Keith brushed their noses together, and he smiled at Lance's tired but giddy grin. "I wouldn't have wanted you to." Another kiss, soft and slow, Lance's hands gentle and warm against him. "I'm sorry for scaring you."
"I should be used to it by now." Lance pulled away slightly to better meet Keith's eyes, an eyebrow raised. "You're gonna give me gray hair, Kogane."
"Ladies do like a silver fox," Keith said.

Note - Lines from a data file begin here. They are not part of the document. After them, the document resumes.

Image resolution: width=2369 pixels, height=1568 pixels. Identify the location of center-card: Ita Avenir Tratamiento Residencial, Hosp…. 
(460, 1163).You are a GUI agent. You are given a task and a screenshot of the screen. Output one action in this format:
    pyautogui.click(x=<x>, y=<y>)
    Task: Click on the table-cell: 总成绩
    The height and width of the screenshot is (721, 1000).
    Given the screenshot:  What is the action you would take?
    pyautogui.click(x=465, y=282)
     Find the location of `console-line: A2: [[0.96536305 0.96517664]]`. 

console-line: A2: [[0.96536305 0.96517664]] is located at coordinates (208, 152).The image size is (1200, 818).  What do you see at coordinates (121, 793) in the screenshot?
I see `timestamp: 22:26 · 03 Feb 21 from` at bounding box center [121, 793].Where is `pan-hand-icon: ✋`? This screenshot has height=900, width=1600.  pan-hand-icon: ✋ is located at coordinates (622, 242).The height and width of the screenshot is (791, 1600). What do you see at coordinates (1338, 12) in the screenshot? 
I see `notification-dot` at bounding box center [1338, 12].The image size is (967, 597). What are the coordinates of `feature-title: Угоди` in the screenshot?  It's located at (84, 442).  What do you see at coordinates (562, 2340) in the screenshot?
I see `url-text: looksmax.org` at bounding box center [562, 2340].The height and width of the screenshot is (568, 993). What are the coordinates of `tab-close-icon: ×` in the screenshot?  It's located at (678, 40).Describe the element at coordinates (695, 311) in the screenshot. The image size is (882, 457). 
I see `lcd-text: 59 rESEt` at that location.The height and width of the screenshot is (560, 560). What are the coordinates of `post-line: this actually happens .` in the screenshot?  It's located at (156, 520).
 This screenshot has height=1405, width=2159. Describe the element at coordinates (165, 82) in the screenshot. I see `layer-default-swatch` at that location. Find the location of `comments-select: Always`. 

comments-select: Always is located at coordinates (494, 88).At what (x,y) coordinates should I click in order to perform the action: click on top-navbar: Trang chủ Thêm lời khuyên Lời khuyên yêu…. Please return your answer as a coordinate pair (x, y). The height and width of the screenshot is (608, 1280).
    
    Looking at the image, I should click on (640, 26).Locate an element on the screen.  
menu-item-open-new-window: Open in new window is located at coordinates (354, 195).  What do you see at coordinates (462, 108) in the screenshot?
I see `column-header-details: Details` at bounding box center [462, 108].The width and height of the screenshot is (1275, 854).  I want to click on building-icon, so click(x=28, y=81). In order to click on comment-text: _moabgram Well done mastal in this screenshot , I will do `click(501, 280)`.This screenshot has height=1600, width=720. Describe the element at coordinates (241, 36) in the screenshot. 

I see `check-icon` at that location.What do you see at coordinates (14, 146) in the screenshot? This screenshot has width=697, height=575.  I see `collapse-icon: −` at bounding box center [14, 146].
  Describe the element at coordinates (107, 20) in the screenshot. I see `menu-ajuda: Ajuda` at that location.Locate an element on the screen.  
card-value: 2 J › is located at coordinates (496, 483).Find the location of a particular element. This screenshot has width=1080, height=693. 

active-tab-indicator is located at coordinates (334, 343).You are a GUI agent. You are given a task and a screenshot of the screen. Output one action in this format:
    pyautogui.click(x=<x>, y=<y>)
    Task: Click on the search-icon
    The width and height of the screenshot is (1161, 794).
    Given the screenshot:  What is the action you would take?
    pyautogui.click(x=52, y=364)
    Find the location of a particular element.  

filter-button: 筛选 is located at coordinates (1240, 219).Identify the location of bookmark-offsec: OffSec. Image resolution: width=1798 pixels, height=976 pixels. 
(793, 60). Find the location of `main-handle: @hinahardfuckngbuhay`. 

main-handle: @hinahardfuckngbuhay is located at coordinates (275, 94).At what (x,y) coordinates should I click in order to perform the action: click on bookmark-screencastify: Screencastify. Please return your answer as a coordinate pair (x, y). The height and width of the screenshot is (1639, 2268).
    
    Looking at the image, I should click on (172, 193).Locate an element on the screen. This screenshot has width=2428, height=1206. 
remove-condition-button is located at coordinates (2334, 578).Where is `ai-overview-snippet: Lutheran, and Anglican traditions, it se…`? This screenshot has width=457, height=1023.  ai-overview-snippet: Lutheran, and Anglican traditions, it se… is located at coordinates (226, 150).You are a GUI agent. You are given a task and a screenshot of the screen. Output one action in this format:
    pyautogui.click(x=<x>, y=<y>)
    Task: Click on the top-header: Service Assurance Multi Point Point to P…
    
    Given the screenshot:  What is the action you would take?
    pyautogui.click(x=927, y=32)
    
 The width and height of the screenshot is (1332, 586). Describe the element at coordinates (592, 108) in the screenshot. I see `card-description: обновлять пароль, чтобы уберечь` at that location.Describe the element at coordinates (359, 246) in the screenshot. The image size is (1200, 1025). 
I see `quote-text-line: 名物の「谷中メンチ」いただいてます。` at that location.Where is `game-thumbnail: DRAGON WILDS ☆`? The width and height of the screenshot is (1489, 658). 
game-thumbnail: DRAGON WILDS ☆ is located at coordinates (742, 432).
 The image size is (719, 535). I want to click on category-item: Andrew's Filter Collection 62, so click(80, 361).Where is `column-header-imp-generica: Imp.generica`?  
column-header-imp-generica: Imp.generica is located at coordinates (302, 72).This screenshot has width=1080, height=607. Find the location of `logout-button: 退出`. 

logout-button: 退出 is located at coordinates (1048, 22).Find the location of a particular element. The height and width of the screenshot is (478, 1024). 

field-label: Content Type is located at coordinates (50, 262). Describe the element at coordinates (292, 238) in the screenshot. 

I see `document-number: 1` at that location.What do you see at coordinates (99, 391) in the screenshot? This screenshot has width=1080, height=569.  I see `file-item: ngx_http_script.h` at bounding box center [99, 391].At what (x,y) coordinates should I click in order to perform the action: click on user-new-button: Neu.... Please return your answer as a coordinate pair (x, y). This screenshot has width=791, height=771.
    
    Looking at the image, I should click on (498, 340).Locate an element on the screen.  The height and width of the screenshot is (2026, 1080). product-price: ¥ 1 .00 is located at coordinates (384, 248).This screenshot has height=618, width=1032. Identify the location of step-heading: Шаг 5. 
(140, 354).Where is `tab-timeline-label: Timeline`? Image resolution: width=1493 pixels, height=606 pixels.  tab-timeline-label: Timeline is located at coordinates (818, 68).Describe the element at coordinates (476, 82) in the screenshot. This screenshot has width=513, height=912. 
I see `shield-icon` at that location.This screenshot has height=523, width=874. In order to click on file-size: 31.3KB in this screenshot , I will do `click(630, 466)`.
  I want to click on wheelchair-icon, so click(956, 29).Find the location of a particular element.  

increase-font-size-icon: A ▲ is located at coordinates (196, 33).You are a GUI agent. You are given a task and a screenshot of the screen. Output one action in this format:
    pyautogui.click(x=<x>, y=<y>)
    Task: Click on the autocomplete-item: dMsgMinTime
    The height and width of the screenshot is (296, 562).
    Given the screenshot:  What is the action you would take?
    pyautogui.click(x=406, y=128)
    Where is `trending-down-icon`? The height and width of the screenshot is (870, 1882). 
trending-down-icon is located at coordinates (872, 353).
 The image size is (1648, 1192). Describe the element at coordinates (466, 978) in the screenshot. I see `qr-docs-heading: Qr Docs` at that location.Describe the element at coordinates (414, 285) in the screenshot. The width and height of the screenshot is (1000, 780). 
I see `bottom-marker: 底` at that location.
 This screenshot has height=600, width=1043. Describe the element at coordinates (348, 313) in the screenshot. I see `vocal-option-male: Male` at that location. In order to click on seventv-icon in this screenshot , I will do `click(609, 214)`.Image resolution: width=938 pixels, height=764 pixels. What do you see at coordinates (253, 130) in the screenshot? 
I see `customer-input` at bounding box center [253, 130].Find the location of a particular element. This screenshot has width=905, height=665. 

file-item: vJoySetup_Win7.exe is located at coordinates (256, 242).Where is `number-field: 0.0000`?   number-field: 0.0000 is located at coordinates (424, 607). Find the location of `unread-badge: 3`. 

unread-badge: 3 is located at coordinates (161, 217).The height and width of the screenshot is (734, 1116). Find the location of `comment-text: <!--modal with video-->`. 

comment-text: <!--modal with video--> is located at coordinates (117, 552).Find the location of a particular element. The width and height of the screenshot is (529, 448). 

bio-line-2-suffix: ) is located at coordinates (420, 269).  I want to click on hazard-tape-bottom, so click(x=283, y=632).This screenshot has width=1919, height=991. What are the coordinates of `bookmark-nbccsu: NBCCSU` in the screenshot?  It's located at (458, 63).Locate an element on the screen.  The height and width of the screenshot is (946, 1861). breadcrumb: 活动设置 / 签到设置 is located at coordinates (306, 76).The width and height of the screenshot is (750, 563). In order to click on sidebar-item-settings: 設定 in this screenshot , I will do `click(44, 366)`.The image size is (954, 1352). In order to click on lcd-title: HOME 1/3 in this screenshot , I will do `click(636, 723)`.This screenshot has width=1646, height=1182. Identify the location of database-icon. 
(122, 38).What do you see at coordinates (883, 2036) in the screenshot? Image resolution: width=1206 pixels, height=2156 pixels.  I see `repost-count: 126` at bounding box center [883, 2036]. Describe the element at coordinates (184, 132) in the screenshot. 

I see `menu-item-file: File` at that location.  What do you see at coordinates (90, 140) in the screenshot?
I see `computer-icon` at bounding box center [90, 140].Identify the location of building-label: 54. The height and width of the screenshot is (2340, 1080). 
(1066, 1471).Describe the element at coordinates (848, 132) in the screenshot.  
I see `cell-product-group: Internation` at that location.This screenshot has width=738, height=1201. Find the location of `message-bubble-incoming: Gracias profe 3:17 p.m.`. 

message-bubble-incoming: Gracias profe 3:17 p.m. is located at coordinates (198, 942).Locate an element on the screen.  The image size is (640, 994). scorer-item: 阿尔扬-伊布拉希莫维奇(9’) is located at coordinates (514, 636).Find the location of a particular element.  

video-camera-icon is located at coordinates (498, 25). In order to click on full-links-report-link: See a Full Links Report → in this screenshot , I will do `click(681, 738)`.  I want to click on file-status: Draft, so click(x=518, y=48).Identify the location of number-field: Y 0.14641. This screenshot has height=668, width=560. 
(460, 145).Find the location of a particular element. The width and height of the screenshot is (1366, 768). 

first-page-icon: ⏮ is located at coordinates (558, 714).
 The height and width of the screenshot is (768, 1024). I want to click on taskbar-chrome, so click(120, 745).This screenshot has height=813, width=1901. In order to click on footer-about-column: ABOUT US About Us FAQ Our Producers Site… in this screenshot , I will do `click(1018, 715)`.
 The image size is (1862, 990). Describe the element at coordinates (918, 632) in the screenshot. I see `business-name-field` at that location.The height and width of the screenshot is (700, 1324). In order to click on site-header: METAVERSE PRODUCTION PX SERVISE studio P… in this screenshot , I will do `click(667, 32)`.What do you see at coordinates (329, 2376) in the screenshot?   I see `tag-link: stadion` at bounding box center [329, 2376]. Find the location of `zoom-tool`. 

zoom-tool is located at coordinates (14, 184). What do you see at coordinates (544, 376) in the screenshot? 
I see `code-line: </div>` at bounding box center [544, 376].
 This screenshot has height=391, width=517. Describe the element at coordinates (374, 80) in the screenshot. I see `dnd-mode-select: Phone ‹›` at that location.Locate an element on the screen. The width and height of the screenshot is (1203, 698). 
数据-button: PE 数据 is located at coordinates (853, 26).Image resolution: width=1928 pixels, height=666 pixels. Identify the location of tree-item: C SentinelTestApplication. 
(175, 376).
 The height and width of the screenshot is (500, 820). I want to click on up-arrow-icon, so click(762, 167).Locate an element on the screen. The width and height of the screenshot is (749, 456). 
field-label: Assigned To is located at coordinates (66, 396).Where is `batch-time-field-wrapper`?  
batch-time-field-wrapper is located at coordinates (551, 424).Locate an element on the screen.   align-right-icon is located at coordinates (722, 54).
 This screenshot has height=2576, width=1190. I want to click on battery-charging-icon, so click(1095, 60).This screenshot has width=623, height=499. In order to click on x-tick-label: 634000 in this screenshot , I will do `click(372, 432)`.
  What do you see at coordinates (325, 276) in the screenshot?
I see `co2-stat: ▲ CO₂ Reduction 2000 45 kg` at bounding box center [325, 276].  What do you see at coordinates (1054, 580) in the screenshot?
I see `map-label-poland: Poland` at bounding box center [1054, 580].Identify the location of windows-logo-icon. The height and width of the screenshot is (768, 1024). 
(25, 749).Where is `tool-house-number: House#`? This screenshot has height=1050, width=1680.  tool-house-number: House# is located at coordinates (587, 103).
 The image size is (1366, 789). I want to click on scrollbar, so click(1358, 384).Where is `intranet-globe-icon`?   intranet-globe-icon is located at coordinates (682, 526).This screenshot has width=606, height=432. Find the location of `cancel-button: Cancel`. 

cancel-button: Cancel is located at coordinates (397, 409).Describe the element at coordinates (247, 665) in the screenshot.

Lance laughed, and Keith wanted to know what it tasted like. A bolt of joy shot through him when he realized that he could, and so he captured Lance's lips again, both of them smiling against each other. Keith could kiss the boy in blue's laughter for the rest of his life, and every second he would only be craving more.
Lance pulled away again, but he didn't go far. Their movements slowed as he pulled Keith's hand up and pressed a kiss against the purple streaks on his forearm, and Keith's breath caught somewhere in his ribs.
"Show these off," Lance muttered against his skin. "You look hot as fuck."
Keith flushed and turned his face away. "Lance…"
"I'm serious. Do you think I'm not serious?" Lance looked up at him, his cheek pressing against Keith's arm. "Keith, amor, you're so stupidly attractive, it pisses me off. These markings are sick and make you look even cooler than you already do. Show them off, at least for my sake, please and thank you."
The heat in Keith's face could melt ice. He studied the markings, the lavender streaks of paint that now decorated this vessel he called his body. They were Galra, undoubtedly so, but that… that was okay. Because he was Galra, and that was okay, too. He was Keith, and Keith was Galra, Keith was autistic, Keith was hot-headed and impulsive and talented and kind. And Keith was loved.
He smiled, an alive and giddy thing, and said, "I know what that word means." He cupped Lance's face and pulled him back up, pressing his lips against his and grinning all the while.
"I… meant it," Lance murmured in between breaths. "Everything. You're a pain in my ass, but I... I want you in my life. For a long ass time. Is that… Is that okay?"
Keith felt like the sky. "Yeah. I love you. Is that okay?"
Lance pulled them back into dancing, spinning and twirling beneath the stars, his beaming smile brighter than all of them combined. "Sweetheart, that's more than okay."